- Armata Location within Greece
- Coordinates: 40°2′2″N 20°57′57″E﻿ / ﻿40.03389°N 20.96583°E
- Country: Greece
- Administrative region: Epirus
- Regional unit: Ioannina
- Municipality: Konitsa
- Municipal unit: Konitsa
- Elevation: 1,126 m (3,694 ft)

Population (2021)
- • Community: 31
- Time zone: UTC+2 (EET)
- • Summer (DST): UTC+3 (EEST)

= Armata, Ioannina =

Armata (Άρματα, before 1928: Αρμάτοβον, Armatovon; Armatã) is a settlement in Ioannina regional unit, Epirus, Greece. The village is situated on the right bank of the Vjosa river.

== Name ==
The placename is derived from the personal name Armatos and the Slavic ending -ovo, a suffix which became productive in Greek, as shown by the toponyms in -ovo with a Greek subject or andronyms.
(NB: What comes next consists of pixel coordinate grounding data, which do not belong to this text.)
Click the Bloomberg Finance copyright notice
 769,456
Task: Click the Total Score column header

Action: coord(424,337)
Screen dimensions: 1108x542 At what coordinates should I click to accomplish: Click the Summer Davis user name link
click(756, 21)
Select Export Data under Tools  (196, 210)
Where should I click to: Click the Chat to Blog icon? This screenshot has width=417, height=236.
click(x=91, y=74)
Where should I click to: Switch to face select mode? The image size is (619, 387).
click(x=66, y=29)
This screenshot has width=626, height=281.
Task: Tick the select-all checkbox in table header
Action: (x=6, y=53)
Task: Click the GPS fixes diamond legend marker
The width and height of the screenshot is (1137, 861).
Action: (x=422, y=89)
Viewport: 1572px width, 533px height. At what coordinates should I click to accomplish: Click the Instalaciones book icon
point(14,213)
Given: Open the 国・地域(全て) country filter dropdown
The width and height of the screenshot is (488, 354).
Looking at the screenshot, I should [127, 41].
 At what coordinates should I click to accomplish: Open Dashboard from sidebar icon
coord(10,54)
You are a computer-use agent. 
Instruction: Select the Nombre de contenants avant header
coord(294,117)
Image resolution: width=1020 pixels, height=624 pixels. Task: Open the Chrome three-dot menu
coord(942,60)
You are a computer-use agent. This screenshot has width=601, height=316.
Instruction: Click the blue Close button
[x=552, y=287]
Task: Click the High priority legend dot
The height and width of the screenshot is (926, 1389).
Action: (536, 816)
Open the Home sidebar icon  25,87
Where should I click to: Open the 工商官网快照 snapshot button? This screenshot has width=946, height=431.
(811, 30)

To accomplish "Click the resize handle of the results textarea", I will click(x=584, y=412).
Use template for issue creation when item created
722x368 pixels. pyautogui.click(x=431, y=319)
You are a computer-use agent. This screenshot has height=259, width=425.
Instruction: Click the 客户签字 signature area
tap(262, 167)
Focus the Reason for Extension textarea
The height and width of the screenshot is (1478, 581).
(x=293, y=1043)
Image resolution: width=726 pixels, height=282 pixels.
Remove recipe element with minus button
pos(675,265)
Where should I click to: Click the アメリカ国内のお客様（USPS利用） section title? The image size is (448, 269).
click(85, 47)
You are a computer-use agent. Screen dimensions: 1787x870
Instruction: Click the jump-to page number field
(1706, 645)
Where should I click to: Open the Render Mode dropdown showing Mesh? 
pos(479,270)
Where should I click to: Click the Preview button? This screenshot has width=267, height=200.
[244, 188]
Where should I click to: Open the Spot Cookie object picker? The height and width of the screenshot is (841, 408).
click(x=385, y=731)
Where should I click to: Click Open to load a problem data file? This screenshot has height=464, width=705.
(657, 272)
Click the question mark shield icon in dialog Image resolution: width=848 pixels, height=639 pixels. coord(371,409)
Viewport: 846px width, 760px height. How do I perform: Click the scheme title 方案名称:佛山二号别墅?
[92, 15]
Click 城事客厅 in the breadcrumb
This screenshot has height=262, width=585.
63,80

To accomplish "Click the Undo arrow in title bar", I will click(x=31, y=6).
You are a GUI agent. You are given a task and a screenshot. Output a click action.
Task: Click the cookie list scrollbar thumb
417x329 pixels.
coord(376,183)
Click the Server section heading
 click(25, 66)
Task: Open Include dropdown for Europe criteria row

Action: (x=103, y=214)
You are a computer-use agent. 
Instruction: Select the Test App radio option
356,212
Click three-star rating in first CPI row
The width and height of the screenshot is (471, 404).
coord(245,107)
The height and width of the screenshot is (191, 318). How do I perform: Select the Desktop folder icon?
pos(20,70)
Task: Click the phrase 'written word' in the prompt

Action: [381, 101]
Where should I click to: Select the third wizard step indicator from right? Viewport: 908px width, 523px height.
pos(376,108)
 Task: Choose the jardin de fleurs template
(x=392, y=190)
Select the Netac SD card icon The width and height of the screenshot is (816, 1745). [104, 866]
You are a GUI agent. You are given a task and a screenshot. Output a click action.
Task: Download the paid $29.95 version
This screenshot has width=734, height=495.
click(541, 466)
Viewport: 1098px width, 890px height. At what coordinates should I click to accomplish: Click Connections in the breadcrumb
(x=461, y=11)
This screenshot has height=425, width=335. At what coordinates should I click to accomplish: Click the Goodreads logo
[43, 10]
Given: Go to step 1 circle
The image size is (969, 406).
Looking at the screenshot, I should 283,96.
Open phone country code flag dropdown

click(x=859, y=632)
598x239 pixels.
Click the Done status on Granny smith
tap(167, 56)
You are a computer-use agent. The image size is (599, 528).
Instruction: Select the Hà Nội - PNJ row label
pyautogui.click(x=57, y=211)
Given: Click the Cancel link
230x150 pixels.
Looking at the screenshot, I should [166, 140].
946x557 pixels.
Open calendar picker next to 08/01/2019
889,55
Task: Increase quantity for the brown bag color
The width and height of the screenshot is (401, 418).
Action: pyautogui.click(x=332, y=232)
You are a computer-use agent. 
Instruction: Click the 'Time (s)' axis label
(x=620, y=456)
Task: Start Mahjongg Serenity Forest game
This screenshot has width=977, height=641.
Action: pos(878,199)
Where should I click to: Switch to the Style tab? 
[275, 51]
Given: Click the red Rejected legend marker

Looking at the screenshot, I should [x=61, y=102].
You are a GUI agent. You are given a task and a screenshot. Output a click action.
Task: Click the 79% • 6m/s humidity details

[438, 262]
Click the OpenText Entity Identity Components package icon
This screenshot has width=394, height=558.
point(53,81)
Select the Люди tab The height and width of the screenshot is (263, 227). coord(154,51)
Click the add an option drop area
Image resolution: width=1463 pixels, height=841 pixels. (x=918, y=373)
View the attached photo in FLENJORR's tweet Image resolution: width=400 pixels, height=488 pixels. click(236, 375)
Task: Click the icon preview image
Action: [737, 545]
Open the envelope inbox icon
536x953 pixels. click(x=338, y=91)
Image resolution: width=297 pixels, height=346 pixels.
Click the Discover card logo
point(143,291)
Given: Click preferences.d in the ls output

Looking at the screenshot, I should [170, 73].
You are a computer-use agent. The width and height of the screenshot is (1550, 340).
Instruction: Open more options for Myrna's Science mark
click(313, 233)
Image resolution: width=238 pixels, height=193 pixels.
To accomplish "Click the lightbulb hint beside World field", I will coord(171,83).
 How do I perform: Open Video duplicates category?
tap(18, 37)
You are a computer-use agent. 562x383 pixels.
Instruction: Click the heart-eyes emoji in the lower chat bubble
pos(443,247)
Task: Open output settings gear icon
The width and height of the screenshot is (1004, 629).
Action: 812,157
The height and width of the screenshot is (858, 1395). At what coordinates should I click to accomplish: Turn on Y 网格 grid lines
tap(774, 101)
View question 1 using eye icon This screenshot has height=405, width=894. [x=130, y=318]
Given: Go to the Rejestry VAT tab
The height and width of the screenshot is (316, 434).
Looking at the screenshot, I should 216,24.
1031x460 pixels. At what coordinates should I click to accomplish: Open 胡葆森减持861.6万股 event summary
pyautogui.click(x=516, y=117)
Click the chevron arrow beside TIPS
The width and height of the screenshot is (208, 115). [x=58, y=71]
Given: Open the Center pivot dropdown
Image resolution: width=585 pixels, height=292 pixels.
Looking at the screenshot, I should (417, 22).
The personal name Armatos comes from the medieval term armatos, indicating a 'Byzantine armed soldier' from the Latin armatus meaning 'armed'.

== Demographics ==
Armata has an Aromanian population and is an Aromanian speaking village. In the early 21st century, elderly people were bilingual in the community language and Greek, whereas younger residents under 40 might have understood the community language but did not use it.